In Brazil, organized crime is a difficult subject to tackle. This is at least in part because the dynamics of organized crime and violence in Brazil have been changing dramatically in recent years.
Historically, violence and crime have been synonymous with Rio de Janeiro’s favelas: marginal parts of the city where poor migrants settled, building their own homes piece by piece and outside the relative safety of urban services and regulation. Beginning in the early 1990s, images, stories and local and international headlines of poor, gun-toting young black men, often shirtless but otherwise wearing soccer jerseys, were ubiquitous. The favela-covered hillsides of this iconic city—the source of Brazil’s international image—were more or less off-limits to police and controlled by the city’s “big three” drug-trafficking organizations: the Comando Vermelho (Red Command), Amigos dos Amigos (ADA) and the Terceiro Comando (Third Command).

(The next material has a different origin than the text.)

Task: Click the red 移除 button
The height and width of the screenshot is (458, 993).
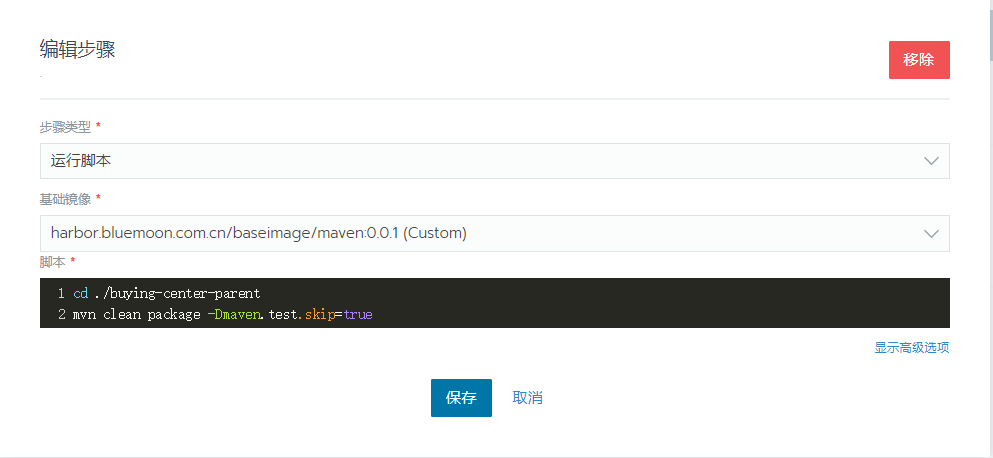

Headlines about hostage-taking on buses or in luxury hotels and other wealthy parts of the city, which circulated widely and whipped up fear, inevitably traced criminality back to the favelas, seen far and wide as the source of instability through organized violence and drug and arms trafficking. From the 1990s until just recently, such violence was public, visible and shocking—during that time, a visitor to almost any favela in the city would have been greeted with military-type assault weapons.